Carmel’s Shortage of Low-Income Housing is About to Get Worse
At first glance, Kathleen Calhoun appears to be exactly the kind of citizen Carmel officials call the future of the city. The hardworking 34-year-old editor, who has a bachelor’s degree from Kansas State University, aspires eventually to earn her M.F.A.
But today she can barely afford to live in the gilded suburb, despite working 35 hours a week at a Starbucks there, driving for Uber on the weekends, and taking contract editing jobs. Calhoun earns about $940 per month—just $5 more than her monthly rent at Gramercy Apartments a few minutes from her day job. With $46,000 in student loans, not to mention basic necessities to cover, Calhoun’s only financial backstop is splitting the cost of rent with her mother, with whom she’s been living since 2007.
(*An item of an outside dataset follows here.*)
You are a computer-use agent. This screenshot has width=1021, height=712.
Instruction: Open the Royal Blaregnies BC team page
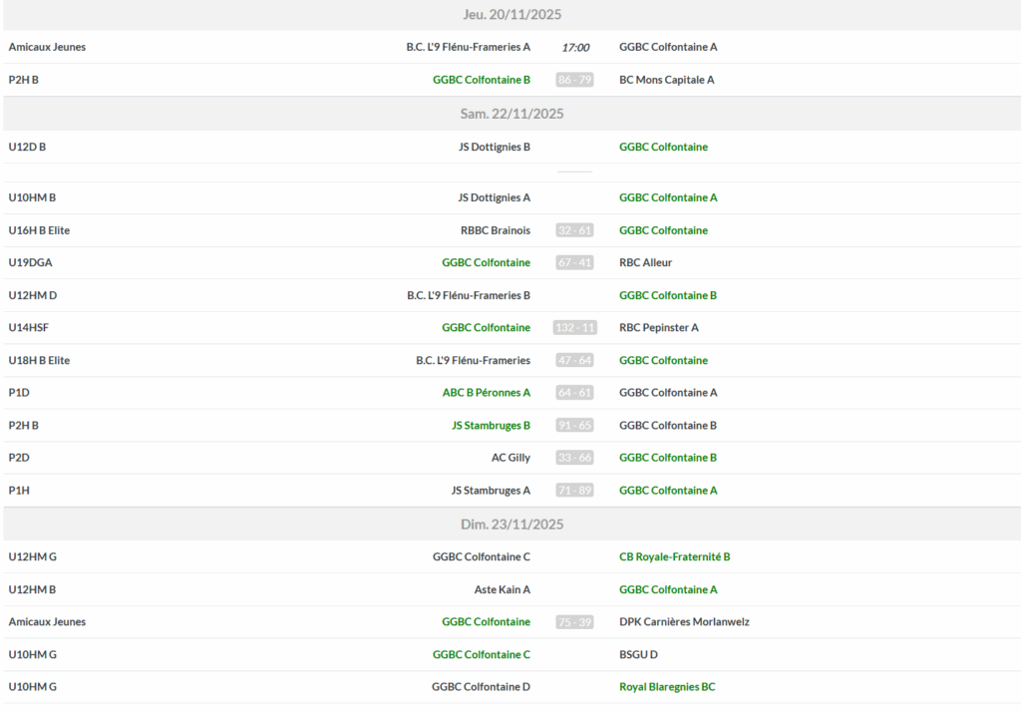667,687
“The people in our apartments work for the people who can afford to own homes here,” Calhoun says, referring to her bank-teller and retail-worker neighbors in Gramercy, one of the lower-cost multi-family developments in Carmel. “We can’t afford to live here.”
Like Calhoun, thousands of Carmel’s service workers struggle to find affordable housing. Not far from the Palladium’s limestone facade or the gleaming $300 million City Center, almost 3,000 of them currently live in poverty—and countless more have to commute from far-flung places in Indianapolis, from which there isn’t great public transportation. The housing crunch comes as hundreds of millions of dollars of new development splashes across the suburb, from grocery stores such as the $100 million Giant Eagle Market District to the upcoming $60 million Proscenium on Range Line Road. With demand for such projects spiking, city officials and developers continue to shun low-income housing projects, which promise thinner profit margins and fewer tax receipts.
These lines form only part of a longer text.